### Required action
Please reproduce the entries below exactly from the line with "Given: Open the response Cookies tab" through their last line, leaving out any pictures.

### Data for this exercise

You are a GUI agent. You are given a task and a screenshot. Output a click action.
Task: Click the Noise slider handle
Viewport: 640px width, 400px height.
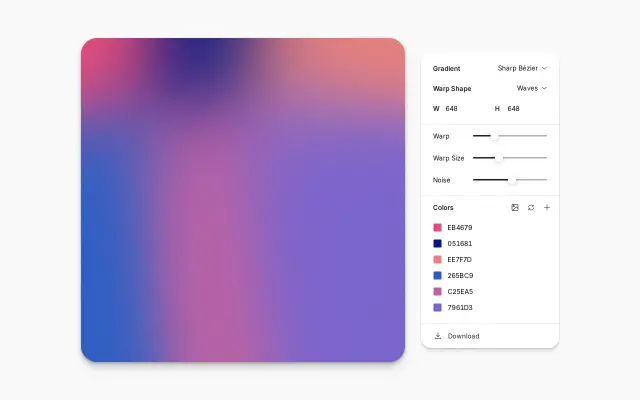(512, 180)
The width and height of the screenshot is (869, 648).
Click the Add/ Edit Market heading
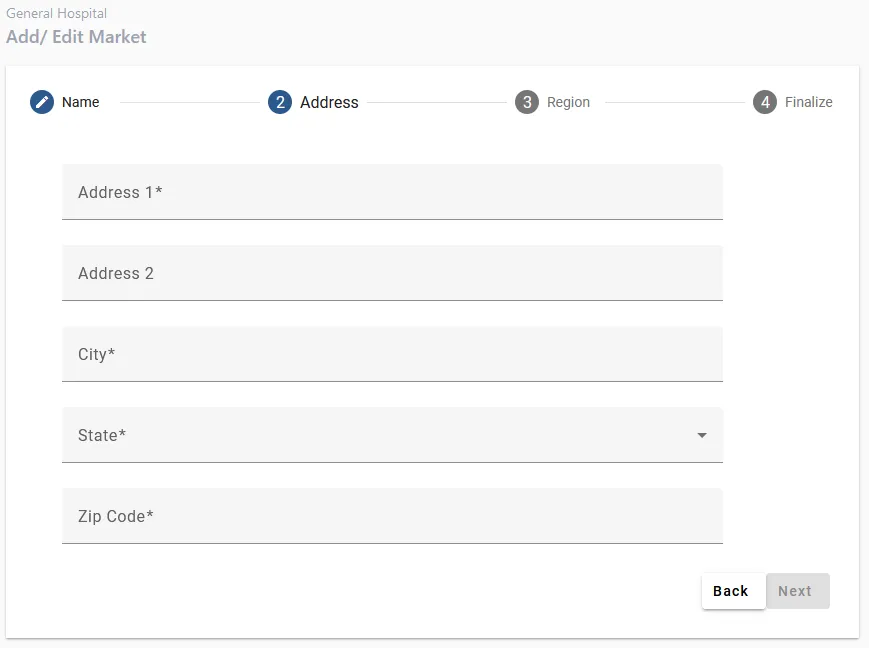[76, 37]
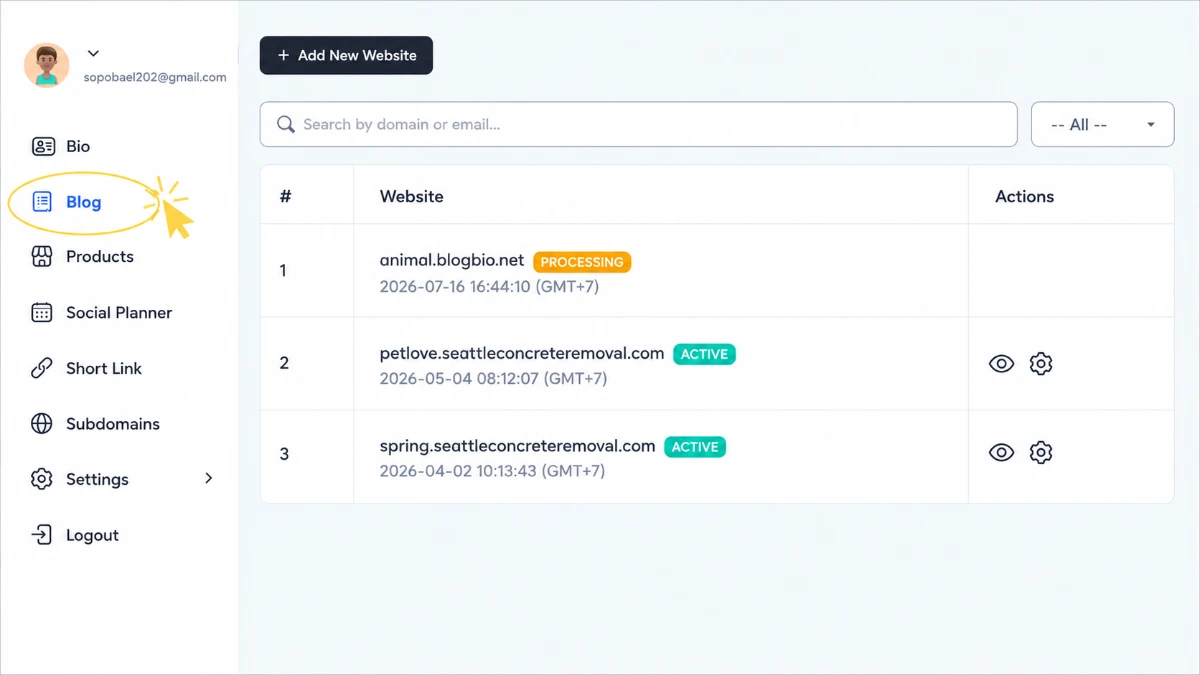The image size is (1200, 675).
Task: Open the animal.blogbio.net website link
Action: 452,260
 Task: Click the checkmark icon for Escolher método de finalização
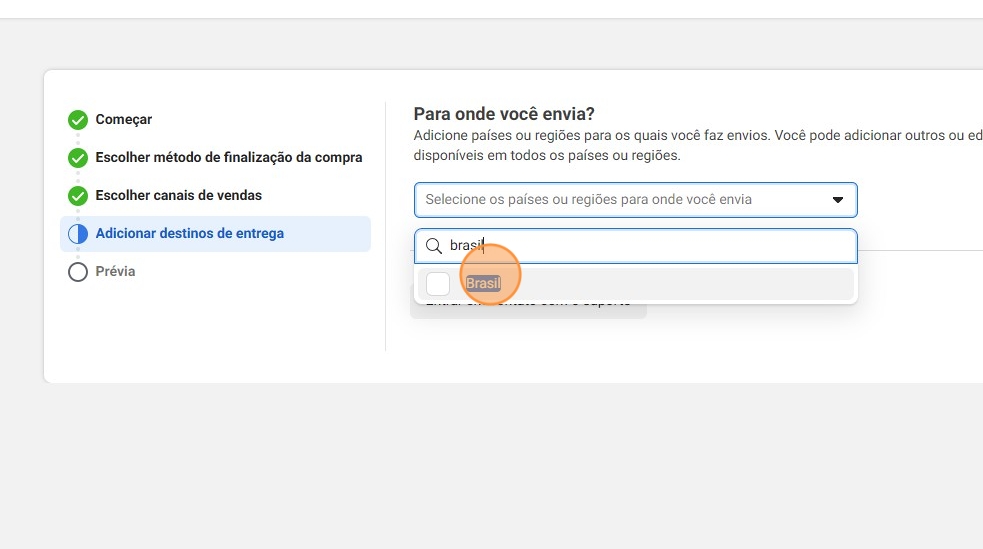(x=78, y=158)
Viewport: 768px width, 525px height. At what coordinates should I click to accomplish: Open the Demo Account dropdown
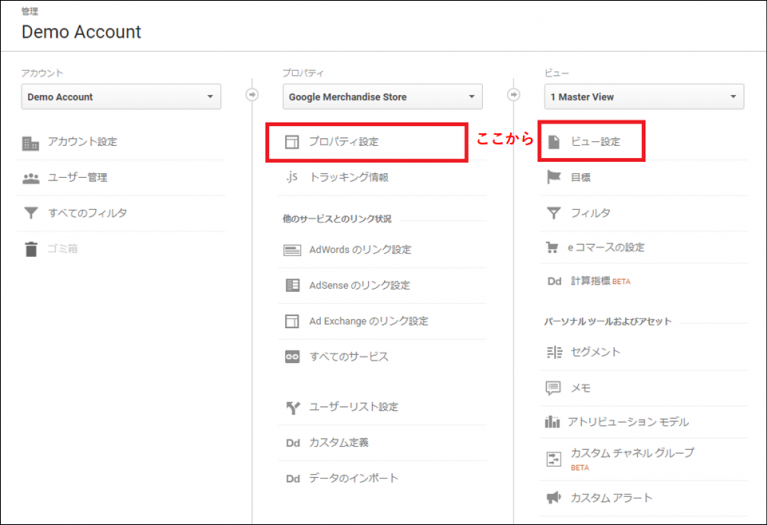(x=121, y=97)
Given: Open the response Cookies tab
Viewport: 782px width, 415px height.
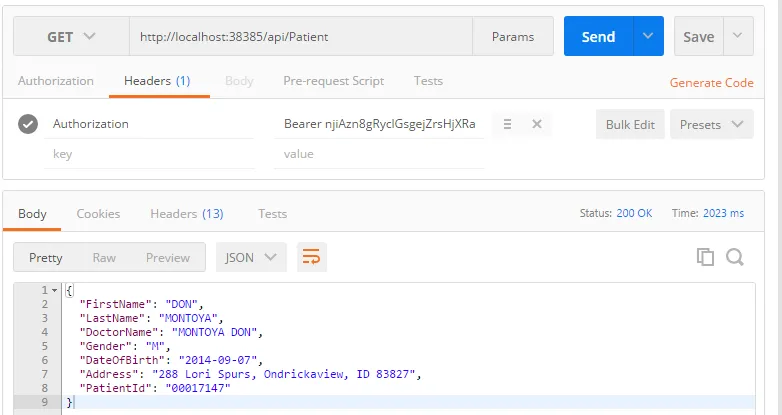Looking at the screenshot, I should point(98,213).
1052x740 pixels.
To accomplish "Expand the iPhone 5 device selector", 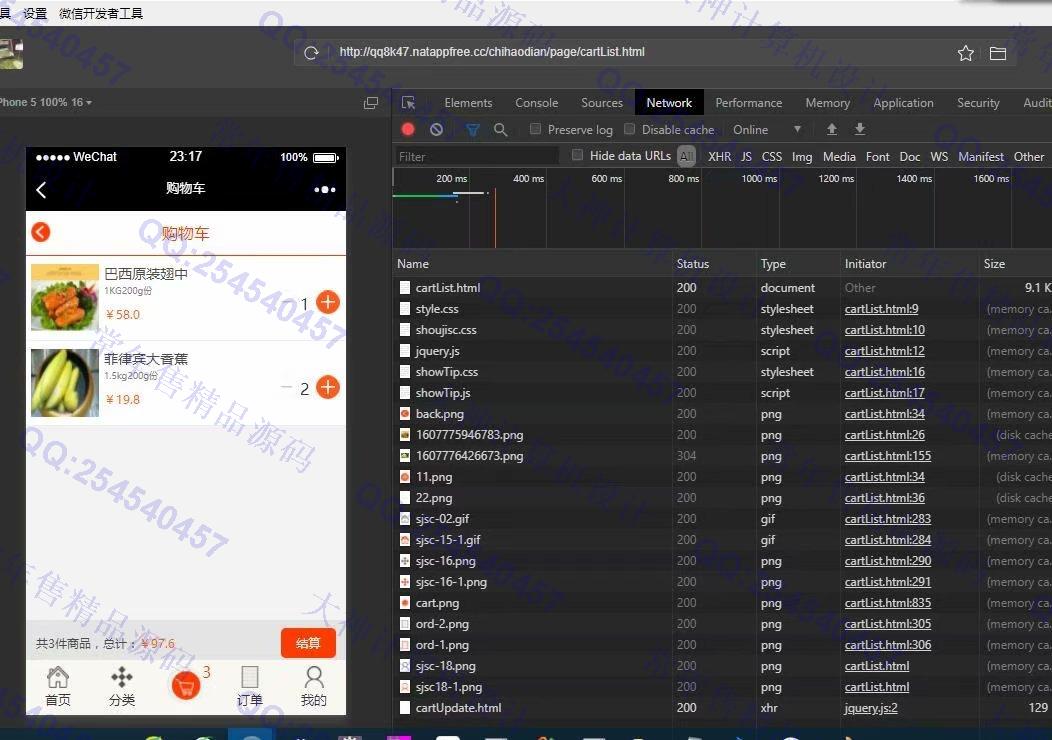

### Exercise output
Given: Open the response Cookies tab
Viewport: 782px width, 415px height.
Looking at the screenshot, I should point(98,213).
1052x740 pixels.
To accomplish "Expand the iPhone 5 device selector", 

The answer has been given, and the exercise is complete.